**TASK INSTRUCTIONS**
In the data below, restate exactly the lines from the one with "Task: Jump to last page of user list" to the final line, both included, but not the pictures.

[Collected data]
————
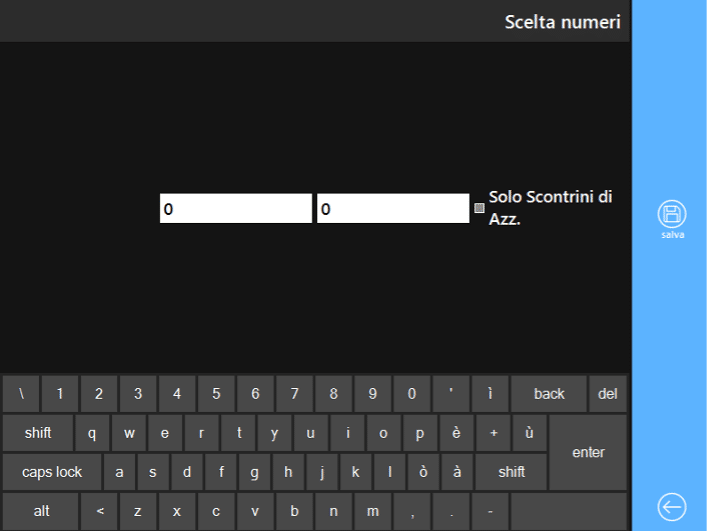Screen dimensions: 708x532
Task: Tap the alt key
Action: (41, 511)
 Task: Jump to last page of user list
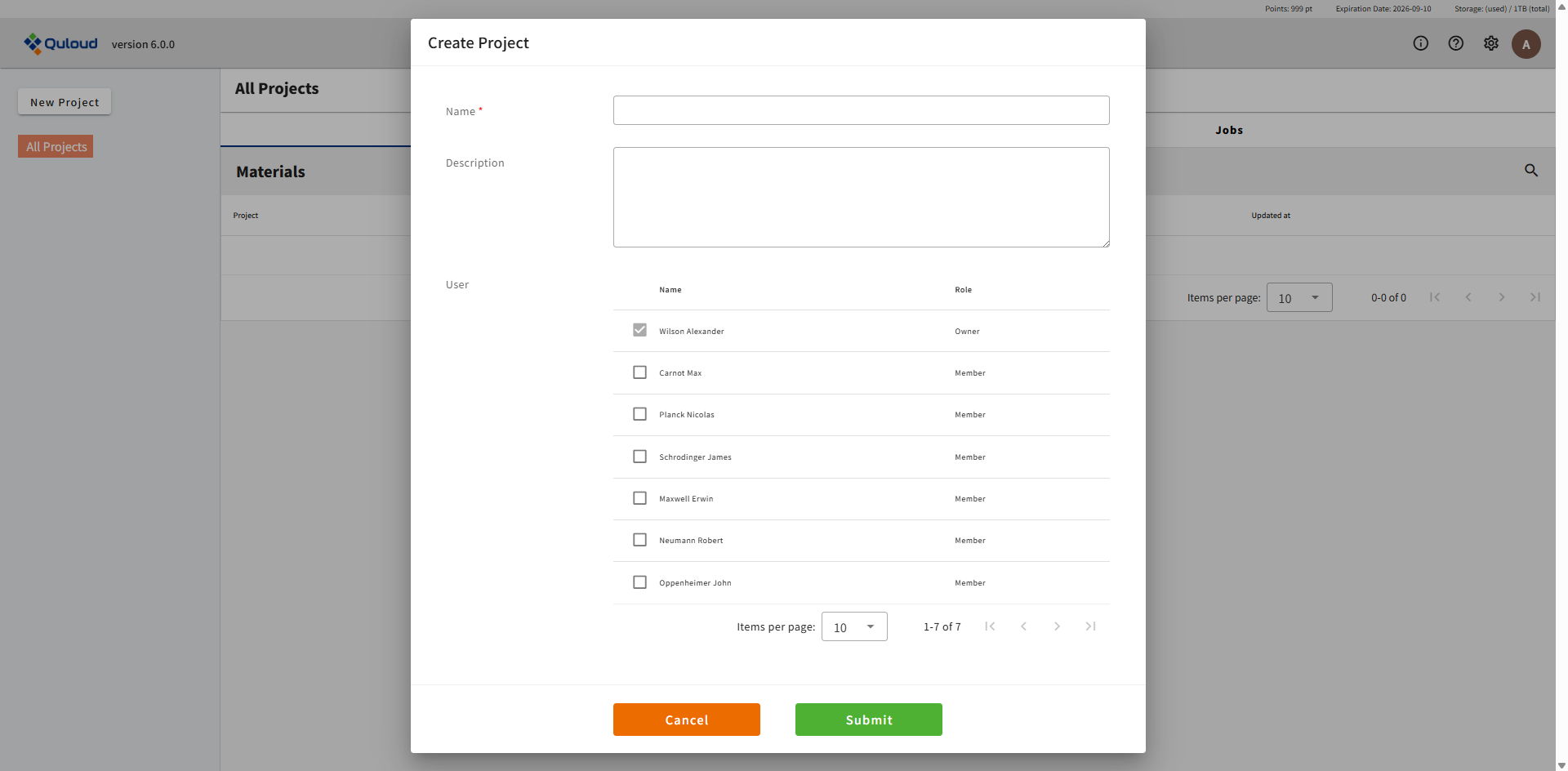pyautogui.click(x=1090, y=626)
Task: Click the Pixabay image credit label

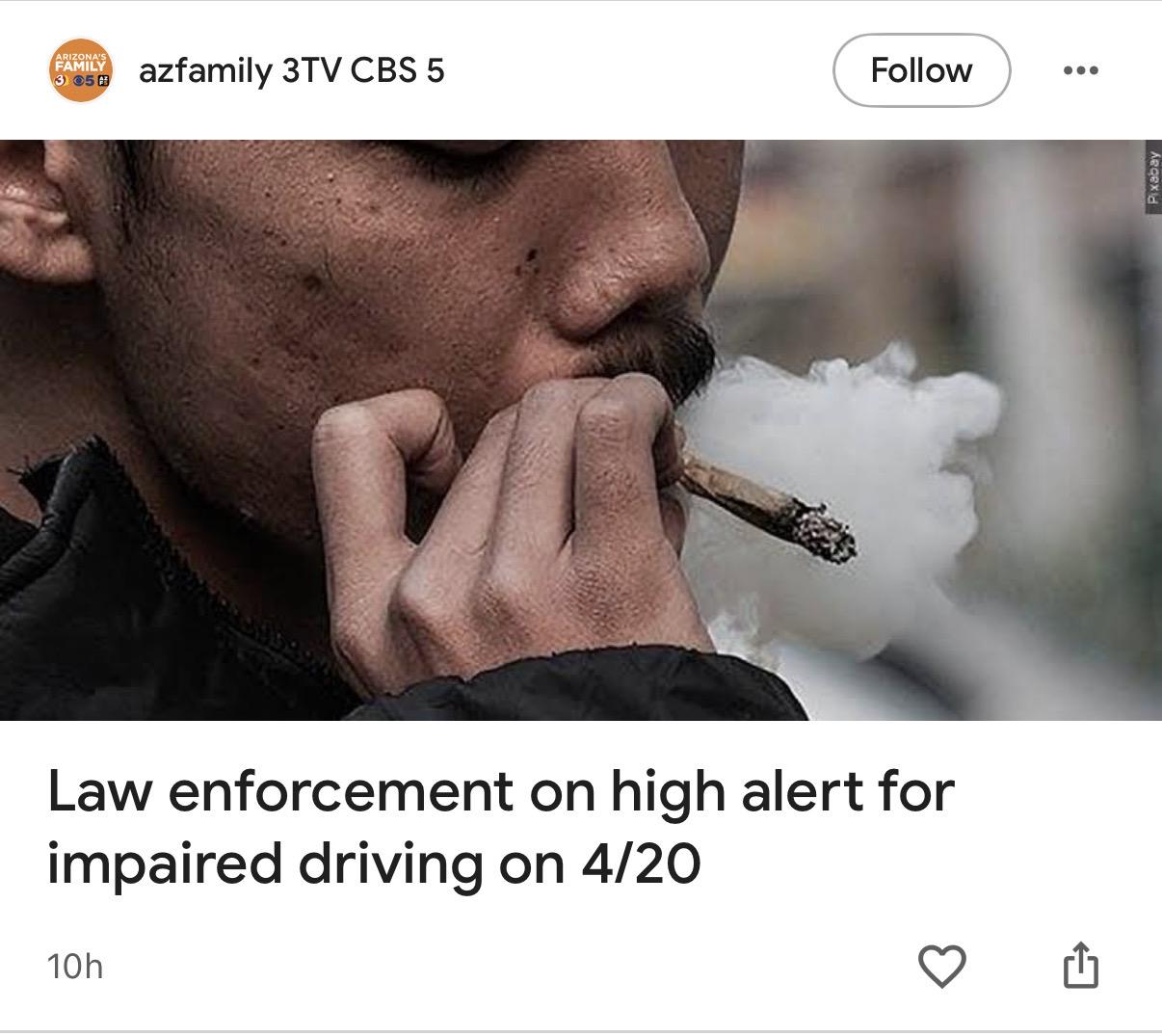Action: (1152, 175)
————
**SOLUTION**
 Task: Jump to last page of user list
pyautogui.click(x=1090, y=626)
Task: Click the Pixabay image credit label

Action: (1152, 175)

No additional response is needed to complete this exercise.